*Task brief*
From the entries that follow, reproduce exactly and only the lines from the line with "Task: Switch to the 產品資訊 tab" to the line with "The width and height of the screenshot is (1400, 853).", endpoints included.

** Opening Provided data block **

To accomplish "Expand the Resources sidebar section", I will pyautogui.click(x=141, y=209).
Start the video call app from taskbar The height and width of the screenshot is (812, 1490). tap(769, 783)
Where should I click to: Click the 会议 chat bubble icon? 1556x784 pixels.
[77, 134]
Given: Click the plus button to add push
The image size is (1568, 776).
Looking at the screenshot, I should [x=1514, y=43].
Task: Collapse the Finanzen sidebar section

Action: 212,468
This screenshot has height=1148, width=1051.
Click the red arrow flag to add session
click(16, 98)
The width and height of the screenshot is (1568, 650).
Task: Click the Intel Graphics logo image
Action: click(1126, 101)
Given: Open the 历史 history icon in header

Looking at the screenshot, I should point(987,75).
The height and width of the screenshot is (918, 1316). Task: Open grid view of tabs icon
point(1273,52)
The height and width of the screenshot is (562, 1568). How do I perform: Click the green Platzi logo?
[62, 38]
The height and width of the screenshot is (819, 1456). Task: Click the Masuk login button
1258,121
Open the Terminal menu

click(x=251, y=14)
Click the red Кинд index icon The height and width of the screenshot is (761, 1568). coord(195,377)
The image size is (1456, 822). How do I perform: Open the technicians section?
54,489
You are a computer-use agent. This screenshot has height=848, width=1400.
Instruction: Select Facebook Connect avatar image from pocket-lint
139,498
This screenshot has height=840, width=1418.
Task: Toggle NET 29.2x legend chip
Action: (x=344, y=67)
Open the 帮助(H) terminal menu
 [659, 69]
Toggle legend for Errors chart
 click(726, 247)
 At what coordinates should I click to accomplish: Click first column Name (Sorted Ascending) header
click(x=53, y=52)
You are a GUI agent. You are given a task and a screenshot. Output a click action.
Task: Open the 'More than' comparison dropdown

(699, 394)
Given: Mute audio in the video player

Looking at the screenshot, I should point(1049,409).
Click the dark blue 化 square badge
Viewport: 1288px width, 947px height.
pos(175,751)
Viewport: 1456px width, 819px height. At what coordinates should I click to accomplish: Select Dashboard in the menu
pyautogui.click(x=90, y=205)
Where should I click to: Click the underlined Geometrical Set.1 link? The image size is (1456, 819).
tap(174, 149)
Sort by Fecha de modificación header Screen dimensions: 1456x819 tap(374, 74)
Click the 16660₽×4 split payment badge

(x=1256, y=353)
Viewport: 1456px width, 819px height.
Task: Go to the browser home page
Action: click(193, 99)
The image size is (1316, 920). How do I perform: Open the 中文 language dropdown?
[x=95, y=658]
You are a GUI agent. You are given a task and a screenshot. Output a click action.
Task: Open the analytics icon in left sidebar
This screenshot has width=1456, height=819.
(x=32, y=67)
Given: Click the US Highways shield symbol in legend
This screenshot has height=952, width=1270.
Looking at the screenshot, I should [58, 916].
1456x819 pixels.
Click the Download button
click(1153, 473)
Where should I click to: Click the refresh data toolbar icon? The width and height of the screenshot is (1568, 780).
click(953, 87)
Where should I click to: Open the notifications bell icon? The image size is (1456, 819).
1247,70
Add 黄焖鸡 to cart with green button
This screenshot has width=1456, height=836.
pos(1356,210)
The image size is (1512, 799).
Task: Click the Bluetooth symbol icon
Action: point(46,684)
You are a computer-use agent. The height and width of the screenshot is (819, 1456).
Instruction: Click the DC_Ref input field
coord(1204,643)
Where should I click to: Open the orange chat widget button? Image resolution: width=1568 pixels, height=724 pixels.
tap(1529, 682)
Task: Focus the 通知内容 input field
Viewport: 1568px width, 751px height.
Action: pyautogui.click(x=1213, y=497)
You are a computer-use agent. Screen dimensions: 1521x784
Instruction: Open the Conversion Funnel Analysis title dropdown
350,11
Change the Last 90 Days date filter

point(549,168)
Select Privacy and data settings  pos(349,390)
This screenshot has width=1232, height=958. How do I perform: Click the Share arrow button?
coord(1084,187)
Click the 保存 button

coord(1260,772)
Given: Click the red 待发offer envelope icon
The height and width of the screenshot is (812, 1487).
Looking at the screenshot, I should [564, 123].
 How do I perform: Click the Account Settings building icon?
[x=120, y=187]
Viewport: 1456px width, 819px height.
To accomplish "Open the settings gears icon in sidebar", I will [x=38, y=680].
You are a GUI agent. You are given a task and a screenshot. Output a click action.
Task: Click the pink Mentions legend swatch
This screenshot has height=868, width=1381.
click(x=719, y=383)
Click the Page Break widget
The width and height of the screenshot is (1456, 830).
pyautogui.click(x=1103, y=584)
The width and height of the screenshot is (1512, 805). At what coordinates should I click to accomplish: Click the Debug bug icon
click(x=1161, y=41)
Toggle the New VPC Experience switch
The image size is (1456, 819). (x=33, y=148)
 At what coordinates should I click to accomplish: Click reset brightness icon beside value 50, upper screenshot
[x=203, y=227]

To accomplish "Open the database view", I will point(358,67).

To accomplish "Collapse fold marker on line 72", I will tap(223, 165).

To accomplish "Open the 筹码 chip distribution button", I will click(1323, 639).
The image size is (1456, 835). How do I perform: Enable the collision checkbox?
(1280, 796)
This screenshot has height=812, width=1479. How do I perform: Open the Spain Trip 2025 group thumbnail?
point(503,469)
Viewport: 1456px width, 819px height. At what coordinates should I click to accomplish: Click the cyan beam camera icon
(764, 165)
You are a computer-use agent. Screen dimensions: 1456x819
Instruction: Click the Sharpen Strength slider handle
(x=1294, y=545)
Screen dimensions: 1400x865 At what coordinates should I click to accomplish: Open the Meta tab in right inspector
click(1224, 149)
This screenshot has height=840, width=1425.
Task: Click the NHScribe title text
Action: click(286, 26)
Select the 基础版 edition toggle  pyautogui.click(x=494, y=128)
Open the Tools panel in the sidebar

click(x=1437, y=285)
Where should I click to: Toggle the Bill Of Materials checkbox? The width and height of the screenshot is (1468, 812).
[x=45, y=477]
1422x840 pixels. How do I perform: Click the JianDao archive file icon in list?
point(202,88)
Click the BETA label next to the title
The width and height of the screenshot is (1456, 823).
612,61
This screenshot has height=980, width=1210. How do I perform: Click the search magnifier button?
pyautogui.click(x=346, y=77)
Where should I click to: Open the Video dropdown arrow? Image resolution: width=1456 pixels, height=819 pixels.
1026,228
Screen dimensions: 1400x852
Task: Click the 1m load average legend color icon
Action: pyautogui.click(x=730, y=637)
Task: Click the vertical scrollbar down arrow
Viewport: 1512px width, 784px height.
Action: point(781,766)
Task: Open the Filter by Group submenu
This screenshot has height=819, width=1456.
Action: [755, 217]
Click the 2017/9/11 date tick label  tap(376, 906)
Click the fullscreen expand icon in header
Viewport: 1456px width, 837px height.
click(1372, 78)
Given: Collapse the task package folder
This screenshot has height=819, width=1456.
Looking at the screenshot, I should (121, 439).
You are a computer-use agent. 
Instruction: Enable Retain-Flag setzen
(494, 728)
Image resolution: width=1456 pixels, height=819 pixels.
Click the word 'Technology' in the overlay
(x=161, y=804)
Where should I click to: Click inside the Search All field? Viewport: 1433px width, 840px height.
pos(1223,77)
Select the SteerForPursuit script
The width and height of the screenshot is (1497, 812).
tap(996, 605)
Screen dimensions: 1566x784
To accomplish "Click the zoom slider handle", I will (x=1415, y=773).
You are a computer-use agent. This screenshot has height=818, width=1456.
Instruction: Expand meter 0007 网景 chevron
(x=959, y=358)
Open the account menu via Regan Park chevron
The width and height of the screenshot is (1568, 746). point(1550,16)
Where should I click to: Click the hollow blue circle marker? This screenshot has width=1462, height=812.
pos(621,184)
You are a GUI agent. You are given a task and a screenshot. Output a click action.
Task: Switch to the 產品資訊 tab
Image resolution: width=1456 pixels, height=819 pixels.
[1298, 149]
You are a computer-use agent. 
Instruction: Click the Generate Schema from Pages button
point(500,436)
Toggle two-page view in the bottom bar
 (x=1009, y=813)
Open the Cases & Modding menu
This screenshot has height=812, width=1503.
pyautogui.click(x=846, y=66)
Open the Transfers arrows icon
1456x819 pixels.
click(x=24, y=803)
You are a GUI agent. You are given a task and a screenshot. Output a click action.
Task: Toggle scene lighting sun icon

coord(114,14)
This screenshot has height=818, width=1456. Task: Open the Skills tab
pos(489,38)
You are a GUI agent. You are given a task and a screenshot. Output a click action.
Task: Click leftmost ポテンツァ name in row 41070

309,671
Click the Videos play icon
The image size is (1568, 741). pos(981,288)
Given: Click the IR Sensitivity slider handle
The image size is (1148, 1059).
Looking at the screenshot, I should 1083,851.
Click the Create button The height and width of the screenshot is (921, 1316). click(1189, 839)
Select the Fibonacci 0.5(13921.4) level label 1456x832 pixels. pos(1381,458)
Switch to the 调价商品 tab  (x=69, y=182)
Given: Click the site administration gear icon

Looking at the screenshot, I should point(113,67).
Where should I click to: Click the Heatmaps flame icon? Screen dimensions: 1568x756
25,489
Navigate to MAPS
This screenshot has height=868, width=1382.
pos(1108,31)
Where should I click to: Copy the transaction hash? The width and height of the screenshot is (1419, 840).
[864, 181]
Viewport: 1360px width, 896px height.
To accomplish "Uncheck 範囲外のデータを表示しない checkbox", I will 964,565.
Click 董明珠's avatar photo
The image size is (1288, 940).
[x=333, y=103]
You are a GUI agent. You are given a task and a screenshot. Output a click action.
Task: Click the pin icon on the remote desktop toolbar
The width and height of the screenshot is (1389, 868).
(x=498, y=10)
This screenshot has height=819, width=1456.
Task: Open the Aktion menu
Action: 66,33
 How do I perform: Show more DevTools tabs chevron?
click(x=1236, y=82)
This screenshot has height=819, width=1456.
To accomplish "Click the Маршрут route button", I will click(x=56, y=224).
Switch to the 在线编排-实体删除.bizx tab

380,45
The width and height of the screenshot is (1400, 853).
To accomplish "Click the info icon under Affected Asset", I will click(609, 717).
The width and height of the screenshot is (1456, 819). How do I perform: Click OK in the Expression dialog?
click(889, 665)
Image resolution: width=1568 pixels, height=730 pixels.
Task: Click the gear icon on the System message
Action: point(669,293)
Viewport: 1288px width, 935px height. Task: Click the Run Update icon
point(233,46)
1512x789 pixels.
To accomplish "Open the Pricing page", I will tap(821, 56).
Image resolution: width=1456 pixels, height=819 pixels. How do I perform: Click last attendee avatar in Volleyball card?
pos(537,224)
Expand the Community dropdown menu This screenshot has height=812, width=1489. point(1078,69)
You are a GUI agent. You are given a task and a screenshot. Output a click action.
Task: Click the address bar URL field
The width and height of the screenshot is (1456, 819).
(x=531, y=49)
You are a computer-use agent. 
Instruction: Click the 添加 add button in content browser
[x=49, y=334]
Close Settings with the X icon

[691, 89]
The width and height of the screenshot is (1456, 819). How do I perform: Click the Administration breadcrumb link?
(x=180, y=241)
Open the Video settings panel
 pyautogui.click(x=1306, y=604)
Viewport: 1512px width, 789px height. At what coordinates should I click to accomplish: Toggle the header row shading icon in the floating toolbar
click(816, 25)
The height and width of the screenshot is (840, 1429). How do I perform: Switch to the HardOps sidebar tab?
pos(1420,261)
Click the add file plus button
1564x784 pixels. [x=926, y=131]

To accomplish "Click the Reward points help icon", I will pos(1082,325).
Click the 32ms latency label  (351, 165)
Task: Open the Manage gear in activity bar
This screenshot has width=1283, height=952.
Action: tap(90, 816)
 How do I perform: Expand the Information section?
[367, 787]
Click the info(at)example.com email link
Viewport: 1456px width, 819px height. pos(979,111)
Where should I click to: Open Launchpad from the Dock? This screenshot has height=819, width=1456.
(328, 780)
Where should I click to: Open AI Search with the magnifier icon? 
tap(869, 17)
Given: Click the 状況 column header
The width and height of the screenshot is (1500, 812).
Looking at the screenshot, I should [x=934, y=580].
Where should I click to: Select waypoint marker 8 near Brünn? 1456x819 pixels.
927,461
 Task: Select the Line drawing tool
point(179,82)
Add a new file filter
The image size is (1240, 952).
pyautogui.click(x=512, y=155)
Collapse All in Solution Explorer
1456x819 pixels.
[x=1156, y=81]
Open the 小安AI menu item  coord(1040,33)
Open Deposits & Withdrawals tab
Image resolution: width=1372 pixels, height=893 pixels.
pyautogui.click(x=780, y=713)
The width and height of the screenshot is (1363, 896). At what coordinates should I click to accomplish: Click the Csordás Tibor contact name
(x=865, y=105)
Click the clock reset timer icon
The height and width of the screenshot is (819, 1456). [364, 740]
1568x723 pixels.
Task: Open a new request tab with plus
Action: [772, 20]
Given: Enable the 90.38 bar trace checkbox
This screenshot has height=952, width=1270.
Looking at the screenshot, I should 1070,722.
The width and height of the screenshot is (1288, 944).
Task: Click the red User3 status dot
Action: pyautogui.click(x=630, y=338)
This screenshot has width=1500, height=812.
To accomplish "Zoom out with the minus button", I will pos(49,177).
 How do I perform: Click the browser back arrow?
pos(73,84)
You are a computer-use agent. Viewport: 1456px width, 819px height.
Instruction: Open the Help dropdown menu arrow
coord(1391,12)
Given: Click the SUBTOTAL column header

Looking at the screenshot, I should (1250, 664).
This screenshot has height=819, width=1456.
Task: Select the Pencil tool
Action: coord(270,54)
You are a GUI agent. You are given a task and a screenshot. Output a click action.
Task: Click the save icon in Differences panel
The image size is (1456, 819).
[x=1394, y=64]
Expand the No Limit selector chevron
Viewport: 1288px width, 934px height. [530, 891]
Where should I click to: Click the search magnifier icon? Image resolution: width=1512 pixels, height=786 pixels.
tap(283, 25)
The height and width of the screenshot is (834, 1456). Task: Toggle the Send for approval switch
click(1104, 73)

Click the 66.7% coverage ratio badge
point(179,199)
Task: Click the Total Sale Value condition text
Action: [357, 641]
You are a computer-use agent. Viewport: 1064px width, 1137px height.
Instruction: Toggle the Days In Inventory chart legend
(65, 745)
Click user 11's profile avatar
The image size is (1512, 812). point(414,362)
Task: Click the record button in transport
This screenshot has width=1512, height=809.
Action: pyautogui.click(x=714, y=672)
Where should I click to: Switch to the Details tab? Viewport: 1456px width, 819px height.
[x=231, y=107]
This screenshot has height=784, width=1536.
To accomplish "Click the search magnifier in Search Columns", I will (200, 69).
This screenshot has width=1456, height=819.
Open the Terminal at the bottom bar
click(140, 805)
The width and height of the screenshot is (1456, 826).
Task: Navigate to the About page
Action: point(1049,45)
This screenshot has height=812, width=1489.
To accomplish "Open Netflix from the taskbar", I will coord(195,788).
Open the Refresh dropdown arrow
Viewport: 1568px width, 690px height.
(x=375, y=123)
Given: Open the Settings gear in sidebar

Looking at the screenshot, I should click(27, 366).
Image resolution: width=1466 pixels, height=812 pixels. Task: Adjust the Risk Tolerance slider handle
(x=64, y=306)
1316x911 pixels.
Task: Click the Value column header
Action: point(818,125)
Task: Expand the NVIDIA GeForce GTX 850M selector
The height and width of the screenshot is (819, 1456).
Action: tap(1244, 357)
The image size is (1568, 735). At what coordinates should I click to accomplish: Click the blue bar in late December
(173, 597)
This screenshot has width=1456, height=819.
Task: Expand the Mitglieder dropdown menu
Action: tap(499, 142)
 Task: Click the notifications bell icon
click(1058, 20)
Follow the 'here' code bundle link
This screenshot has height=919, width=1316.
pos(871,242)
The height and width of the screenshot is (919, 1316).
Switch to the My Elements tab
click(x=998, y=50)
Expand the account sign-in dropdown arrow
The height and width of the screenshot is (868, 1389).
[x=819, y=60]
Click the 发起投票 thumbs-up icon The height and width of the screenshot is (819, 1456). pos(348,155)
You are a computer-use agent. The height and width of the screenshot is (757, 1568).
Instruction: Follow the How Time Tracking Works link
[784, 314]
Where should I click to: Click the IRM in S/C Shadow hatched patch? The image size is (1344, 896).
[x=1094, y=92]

** Closing Provided data block **

*The completed task*
Task: Switch to the 產品資訊 tab
Image resolution: width=1456 pixels, height=819 pixels.
[1298, 149]
You are a computer-use agent. 
Instruction: Click the Generate Schema from Pages button
point(500,436)
Toggle two-page view in the bottom bar
 (x=1009, y=813)
Open the Cases & Modding menu
This screenshot has height=812, width=1503.
pyautogui.click(x=846, y=66)
Open the Transfers arrows icon
1456x819 pixels.
click(x=24, y=803)
You are a GUI agent. You are given a task and a screenshot. Output a click action.
Task: Toggle scene lighting sun icon

coord(114,14)
This screenshot has height=818, width=1456. Task: Open the Skills tab
pos(489,38)
You are a GUI agent. You are given a task and a screenshot. Output a click action.
Task: Click leftmost ポテンツァ name in row 41070

309,671
Click the Videos play icon
The image size is (1568, 741). pos(981,288)
Given: Click the IR Sensitivity slider handle
The image size is (1148, 1059).
Looking at the screenshot, I should 1083,851.
Click the Create button The height and width of the screenshot is (921, 1316). click(1189, 839)
Select the Fibonacci 0.5(13921.4) level label 1456x832 pixels. pos(1381,458)
Switch to the 调价商品 tab  (x=69, y=182)
Given: Click the site administration gear icon

Looking at the screenshot, I should point(113,67).
Where should I click to: Click the Heatmaps flame icon? Screen dimensions: 1568x756
25,489
Navigate to MAPS
This screenshot has height=868, width=1382.
pos(1108,31)
Where should I click to: Copy the transaction hash? The width and height of the screenshot is (1419, 840).
[864, 181]
Viewport: 1360px width, 896px height.
To accomplish "Uncheck 範囲外のデータを表示しない checkbox", I will 964,565.
Click 董明珠's avatar photo
The image size is (1288, 940).
[x=333, y=103]
You are a GUI agent. You are given a task and a screenshot. Output a click action.
Task: Click the pin icon on the remote desktop toolbar
The width and height of the screenshot is (1389, 868).
(x=498, y=10)
This screenshot has height=819, width=1456.
Task: Open the Aktion menu
Action: 66,33
 How do I perform: Show more DevTools tabs chevron?
click(x=1236, y=82)
This screenshot has height=819, width=1456.
To accomplish "Click the Маршрут route button", I will click(x=56, y=224).
Switch to the 在线编排-实体删除.bizx tab

380,45
The width and height of the screenshot is (1400, 853).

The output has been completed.